Dataset entries:
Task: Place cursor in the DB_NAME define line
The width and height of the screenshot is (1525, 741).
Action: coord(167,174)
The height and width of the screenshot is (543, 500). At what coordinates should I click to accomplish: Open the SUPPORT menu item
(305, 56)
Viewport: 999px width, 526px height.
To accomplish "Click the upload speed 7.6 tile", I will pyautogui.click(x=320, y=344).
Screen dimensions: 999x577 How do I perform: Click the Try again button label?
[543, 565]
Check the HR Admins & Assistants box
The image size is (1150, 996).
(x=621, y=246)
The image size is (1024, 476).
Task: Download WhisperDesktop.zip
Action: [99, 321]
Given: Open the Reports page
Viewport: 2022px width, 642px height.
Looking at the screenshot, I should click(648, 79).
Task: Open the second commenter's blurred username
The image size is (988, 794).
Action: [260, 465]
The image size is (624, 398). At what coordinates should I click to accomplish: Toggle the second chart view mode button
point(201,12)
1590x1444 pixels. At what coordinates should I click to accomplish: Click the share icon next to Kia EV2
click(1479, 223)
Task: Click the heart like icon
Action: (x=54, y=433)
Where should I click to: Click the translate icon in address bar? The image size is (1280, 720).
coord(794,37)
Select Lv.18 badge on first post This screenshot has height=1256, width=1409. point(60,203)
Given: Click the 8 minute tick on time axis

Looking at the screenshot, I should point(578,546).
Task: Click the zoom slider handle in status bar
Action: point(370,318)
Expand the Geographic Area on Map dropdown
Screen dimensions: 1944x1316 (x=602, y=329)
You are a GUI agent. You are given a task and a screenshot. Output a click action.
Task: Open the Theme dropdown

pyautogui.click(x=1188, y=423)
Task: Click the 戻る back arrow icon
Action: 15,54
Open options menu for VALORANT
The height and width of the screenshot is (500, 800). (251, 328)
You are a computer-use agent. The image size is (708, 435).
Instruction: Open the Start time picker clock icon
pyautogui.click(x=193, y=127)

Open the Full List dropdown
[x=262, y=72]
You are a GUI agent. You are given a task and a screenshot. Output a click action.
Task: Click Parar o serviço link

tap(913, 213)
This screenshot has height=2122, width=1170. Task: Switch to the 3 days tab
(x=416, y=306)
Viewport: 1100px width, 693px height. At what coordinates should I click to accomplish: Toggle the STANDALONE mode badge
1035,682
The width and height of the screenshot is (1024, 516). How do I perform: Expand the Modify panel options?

§ **Exercise objective**:
Without changing a single character, repeat each record.

§ **Solution**:
Task: Place cursor in the DB_NAME define line
The width and height of the screenshot is (1525, 741).
Action: coord(167,174)
The height and width of the screenshot is (543, 500). At what coordinates should I click to accomplish: Open the SUPPORT menu item
(305, 56)
Viewport: 999px width, 526px height.
To accomplish "Click the upload speed 7.6 tile", I will pyautogui.click(x=320, y=344).
Screen dimensions: 999x577 How do I perform: Click the Try again button label?
[543, 565]
Check the HR Admins & Assistants box
The image size is (1150, 996).
(x=621, y=246)
The image size is (1024, 476).
Task: Download WhisperDesktop.zip
Action: [99, 321]
Given: Open the Reports page
Viewport: 2022px width, 642px height.
Looking at the screenshot, I should click(648, 79).
Task: Open the second commenter's blurred username
The image size is (988, 794).
Action: [260, 465]
The image size is (624, 398). At what coordinates should I click to accomplish: Toggle the second chart view mode button
point(201,12)
1590x1444 pixels. At what coordinates should I click to accomplish: Click the share icon next to Kia EV2
click(1479, 223)
Task: Click the heart like icon
Action: (x=54, y=433)
Where should I click to: Click the translate icon in address bar? The image size is (1280, 720).
coord(794,37)
Select Lv.18 badge on first post This screenshot has height=1256, width=1409. point(60,203)
Given: Click the 8 minute tick on time axis

Looking at the screenshot, I should point(578,546).
Task: Click the zoom slider handle in status bar
Action: point(370,318)
Expand the Geographic Area on Map dropdown
Screen dimensions: 1944x1316 (x=602, y=329)
You are a GUI agent. You are given a task and a screenshot. Output a click action.
Task: Open the Theme dropdown

pyautogui.click(x=1188, y=423)
Task: Click the 戻る back arrow icon
Action: 15,54
Open options menu for VALORANT
The height and width of the screenshot is (500, 800). (251, 328)
You are a computer-use agent. The image size is (708, 435).
Instruction: Open the Start time picker clock icon
pyautogui.click(x=193, y=127)

Open the Full List dropdown
[x=262, y=72]
You are a GUI agent. You are given a task and a screenshot. Output a click action.
Task: Click Parar o serviço link

tap(913, 213)
This screenshot has height=2122, width=1170. Task: Switch to the 3 days tab
(x=416, y=306)
Viewport: 1100px width, 693px height. At what coordinates should I click to accomplish: Toggle the STANDALONE mode badge
1035,682
The width and height of the screenshot is (1024, 516). How do I perform: Expand the Modify panel options?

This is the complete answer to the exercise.